*Task requirements:* Your reproduction of the entries should be exact and should contain no pictures.

++++ Data for processing ++++

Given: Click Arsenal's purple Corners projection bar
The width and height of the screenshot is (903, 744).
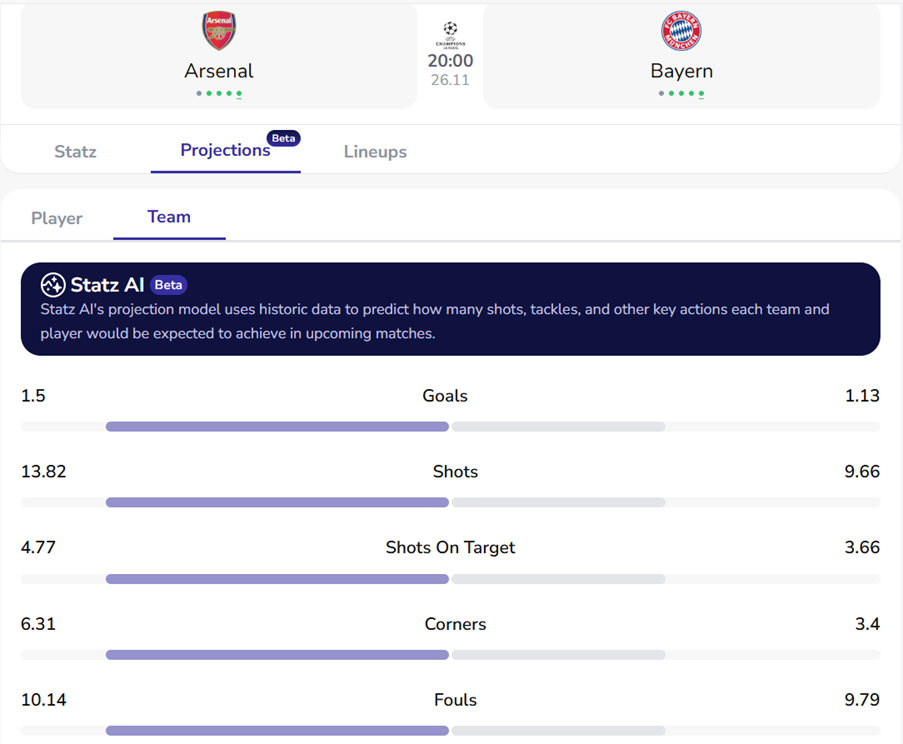Looking at the screenshot, I should (277, 655).
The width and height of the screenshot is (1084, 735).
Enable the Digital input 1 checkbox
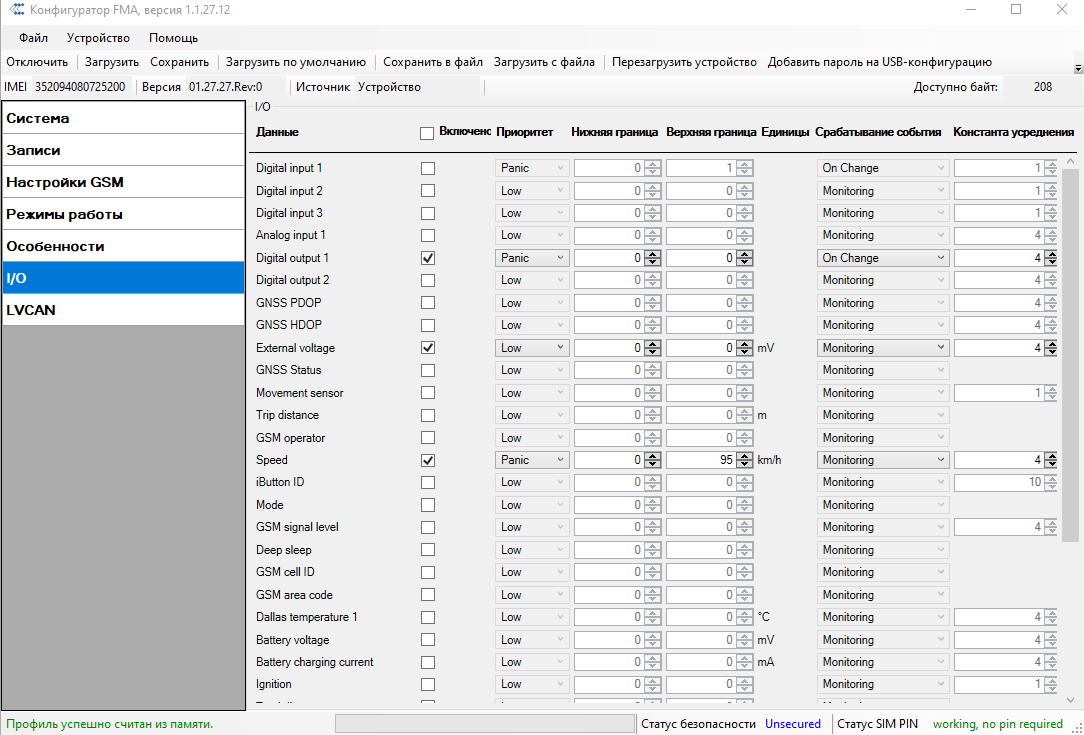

++++

*Solution for this task:*
Given: Click Arsenal's purple Corners projection bar
The width and height of the screenshot is (903, 744).
Looking at the screenshot, I should (277, 655).
The width and height of the screenshot is (1084, 735).
Enable the Digital input 1 checkbox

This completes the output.